# Old Service



## TOOL_5150 (Aug 27, 2007)

thats natural selection.


----------



## bwhite824 (Oct 7, 2011)

I meant to post a pic with this too...as soon as figure out how to resize it ill throw it up here.


----------



## bwhite824 (Oct 7, 2011)

*Heres the picture*

Alright got the picture shrunk down so I could upload it!


----------



## fdew (Mar 26, 2009)

When I was a small child my father had the panel replaced and a few new circuits added. I watched every move and was fascinated when the electrician used the old two wires to pull 4 wires from the house to the detached garage. He was there for about 4 days. Each day as soon as he left I would open the fuse box, remove the inner cover, and study everything he had done. That week I learned about wire size and appropriate fuses, the importance of a safety ground and how a 3 way switch worked. That year for the science fair I displayed a board with 3 and 4 way switches using knife switches so people could see what was happening. (Battery powered) I borrowed a book from the library and let my dad think that was where I learned it. 
I lived

Frank


----------



## Next72969 (Dec 9, 2012)

fdew said:


> When I was a small child my father had the panel replaced and a few new circuits added. I watched every move and was fascinated when the electrician used the old two wires to pull 4 wires from the house to the detached garage. He was there for about 4 days. Each day as soon as he left I would open the fuse box, remove the inner cover, and study everything he had done. That week I learned about wire size and appropriate fuses, the importance of a safety ground and how a 3 way switch worked. That year for the science fair I displayed a board with 3 and 4 way switches using knife switches so people could see what was happening. (Battery powered) I borrowed a book from the library and let my dad think that was where I learned it. I lived Frank


I just shed a tear bro


----------



## retiredsparktech (Mar 8, 2011)

fdew said:


> When I was a small child my father had the panel replaced and a few new circuits added. I watched every move and was fascinated when the electrician used the old two wires to pull 4 wires from the house to the detached garage. He was there for about 4 days. Each day as soon as he left I would open the fuse box, remove the inner cover, and study everything he had done. That week I learned about wire size and appropriate fuses, the importance of a safety ground and how a 3 way switch worked. That year for the science fair I displayed a board with 3 and 4 way switches using knife switches so people could see what was happening. (Battery powered) I borrowed a book from the library and let my dad think that was where I learned it.

Task requirements:
1. Transcribe the part of the Old Service thread that opens with the words containing "I meant to post" and closes with "could upload it!".
2. What did fdew display at the science fair, according to the Old Service thread?
3. List each distinct username that appears in a post heading of the Old Service thread.

Item coordinate data:
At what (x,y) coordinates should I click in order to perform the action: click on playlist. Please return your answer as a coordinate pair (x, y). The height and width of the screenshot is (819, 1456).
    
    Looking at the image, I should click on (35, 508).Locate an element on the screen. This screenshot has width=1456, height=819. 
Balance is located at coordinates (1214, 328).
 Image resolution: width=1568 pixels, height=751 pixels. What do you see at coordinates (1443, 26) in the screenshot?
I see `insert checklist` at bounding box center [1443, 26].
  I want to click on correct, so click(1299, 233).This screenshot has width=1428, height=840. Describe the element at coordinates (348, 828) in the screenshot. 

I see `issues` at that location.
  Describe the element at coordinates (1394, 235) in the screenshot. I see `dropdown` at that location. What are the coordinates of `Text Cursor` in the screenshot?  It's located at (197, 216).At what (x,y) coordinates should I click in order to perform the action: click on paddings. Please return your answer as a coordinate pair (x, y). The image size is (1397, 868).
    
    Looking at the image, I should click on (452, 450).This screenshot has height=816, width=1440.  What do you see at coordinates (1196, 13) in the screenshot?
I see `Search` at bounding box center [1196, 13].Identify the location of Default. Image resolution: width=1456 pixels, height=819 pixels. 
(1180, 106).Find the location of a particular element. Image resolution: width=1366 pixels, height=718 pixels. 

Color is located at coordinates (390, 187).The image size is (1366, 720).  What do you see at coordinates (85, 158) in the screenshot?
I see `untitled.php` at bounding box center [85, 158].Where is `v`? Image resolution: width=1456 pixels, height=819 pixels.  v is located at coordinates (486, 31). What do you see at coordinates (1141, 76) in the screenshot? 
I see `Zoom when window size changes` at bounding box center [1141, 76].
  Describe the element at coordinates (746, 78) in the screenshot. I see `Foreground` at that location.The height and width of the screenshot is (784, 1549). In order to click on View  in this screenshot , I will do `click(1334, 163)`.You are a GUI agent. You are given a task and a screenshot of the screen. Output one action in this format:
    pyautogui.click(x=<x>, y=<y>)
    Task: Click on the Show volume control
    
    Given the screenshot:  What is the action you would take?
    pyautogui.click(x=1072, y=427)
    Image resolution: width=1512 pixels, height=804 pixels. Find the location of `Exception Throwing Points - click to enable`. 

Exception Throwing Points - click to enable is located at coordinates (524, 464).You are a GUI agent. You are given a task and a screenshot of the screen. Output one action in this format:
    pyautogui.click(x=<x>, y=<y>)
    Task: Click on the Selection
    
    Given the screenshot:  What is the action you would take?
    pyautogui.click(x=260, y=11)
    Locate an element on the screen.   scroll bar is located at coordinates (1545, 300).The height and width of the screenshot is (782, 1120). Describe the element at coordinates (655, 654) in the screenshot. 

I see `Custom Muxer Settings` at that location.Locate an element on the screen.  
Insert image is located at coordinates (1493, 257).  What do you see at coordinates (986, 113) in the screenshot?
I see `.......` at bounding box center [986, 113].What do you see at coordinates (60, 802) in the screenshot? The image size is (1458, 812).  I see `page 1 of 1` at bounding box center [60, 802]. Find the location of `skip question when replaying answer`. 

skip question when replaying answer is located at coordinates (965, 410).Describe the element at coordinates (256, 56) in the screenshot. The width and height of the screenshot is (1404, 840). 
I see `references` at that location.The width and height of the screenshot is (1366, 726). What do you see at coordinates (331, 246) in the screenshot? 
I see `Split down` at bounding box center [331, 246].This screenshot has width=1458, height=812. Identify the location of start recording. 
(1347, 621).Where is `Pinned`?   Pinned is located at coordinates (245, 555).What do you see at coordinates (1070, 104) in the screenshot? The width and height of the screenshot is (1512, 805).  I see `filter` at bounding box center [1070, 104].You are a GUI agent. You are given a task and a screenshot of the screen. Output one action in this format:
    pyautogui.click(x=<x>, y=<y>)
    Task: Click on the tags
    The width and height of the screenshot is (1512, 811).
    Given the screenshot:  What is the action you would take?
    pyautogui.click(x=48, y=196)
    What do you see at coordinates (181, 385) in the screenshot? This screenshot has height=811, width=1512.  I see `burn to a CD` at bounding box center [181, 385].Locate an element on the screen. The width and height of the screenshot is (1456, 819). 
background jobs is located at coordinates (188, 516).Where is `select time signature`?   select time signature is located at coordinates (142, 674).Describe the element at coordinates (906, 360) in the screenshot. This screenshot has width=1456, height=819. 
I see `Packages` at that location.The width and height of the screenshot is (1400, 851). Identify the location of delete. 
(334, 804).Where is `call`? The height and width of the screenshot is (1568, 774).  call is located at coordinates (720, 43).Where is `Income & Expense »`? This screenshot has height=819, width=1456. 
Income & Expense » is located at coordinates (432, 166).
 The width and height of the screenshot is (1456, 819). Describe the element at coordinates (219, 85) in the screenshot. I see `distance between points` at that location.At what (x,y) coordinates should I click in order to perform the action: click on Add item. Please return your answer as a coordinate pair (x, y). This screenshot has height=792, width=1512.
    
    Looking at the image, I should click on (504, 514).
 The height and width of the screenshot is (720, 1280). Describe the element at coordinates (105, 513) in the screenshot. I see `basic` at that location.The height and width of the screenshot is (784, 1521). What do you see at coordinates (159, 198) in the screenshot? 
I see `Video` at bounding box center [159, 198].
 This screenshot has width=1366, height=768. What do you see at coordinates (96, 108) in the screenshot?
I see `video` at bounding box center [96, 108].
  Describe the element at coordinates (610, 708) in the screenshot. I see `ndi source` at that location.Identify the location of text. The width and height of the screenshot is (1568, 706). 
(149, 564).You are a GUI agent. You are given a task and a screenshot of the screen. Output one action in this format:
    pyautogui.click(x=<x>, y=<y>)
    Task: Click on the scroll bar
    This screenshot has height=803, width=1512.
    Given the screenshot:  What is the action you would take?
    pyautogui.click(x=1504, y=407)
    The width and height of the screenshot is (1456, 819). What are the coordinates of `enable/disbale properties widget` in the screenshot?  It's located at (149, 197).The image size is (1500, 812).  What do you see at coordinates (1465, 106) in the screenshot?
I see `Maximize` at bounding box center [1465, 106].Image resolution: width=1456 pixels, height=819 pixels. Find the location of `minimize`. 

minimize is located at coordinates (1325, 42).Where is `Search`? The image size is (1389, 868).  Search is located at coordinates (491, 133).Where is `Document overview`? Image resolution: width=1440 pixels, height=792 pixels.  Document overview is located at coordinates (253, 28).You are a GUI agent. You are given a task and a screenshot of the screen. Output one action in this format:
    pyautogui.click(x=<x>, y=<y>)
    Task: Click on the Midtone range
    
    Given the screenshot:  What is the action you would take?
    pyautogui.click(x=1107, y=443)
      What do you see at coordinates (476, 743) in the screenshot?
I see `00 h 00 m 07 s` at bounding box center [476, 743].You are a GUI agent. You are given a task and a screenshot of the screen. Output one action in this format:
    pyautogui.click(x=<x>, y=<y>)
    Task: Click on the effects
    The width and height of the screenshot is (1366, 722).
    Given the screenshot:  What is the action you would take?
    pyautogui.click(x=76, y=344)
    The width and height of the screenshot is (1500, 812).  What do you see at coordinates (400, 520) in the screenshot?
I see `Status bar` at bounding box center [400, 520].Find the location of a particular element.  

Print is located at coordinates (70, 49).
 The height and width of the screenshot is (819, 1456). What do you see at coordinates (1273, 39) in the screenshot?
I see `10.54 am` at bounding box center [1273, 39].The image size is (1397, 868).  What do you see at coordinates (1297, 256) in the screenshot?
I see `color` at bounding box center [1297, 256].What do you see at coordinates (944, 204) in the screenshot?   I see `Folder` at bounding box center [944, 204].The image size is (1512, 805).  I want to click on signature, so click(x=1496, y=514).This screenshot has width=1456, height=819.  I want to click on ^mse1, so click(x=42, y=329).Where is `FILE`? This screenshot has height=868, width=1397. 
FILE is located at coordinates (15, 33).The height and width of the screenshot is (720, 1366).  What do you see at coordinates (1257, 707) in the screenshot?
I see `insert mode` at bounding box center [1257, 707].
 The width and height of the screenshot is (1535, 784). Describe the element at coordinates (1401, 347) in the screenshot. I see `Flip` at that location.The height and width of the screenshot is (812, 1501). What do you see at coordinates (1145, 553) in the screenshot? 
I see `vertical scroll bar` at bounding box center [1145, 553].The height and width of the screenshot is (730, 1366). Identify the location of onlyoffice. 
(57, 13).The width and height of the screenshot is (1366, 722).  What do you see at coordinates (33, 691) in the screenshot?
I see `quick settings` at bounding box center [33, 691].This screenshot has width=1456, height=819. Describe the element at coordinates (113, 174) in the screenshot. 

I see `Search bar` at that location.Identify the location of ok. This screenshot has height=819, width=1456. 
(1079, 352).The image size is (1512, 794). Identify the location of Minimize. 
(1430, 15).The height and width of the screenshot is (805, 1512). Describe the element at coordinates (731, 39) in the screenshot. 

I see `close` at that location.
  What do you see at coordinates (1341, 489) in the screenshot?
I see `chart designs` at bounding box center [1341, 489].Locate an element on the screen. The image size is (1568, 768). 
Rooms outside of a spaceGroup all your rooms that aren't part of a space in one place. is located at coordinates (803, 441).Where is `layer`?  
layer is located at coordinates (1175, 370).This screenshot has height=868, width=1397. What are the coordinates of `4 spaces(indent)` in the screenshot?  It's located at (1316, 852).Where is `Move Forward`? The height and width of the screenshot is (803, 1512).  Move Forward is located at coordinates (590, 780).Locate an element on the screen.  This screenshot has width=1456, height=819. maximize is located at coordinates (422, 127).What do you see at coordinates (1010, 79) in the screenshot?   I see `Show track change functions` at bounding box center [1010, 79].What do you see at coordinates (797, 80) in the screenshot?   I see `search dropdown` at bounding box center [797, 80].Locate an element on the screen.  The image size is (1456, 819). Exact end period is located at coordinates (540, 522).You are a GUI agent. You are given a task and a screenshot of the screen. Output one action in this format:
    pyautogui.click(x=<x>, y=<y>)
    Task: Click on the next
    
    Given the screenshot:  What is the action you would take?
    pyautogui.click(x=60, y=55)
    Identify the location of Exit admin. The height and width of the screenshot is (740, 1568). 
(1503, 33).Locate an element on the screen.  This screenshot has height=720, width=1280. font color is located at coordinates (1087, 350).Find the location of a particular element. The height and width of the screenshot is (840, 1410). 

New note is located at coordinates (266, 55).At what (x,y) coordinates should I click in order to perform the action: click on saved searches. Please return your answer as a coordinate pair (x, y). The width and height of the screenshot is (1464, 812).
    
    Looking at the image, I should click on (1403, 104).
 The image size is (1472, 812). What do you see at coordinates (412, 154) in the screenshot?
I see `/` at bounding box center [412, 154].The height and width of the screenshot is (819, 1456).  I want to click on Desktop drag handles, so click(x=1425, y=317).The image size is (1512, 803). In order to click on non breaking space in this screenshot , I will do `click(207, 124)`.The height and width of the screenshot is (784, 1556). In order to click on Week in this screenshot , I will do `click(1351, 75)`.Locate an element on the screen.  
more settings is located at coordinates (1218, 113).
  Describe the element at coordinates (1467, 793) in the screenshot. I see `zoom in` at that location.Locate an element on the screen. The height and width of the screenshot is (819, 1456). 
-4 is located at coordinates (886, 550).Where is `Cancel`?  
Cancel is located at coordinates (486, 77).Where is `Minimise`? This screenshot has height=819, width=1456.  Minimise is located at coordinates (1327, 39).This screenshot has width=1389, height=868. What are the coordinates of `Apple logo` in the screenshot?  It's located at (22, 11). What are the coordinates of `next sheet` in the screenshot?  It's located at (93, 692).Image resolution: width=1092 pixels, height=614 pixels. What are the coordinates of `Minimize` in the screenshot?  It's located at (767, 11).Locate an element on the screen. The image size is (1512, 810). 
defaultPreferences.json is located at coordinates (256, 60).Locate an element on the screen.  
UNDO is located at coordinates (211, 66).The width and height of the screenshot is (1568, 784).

Final results:
1.
I meant to post a pic with this too...as soon as figure out how to resize it ill throw it up here.


----------



## bwhite824 (Oct 7, 2011)

*Heres the picture*

Alright got the picture shrunk down so I could upload it!

2. A battery-powered board with 3 and 4 way switches, using knife switches so people could see what was happening.

3. TOOL_5150, bwhite824, fdew, Next72969, retiredsparktech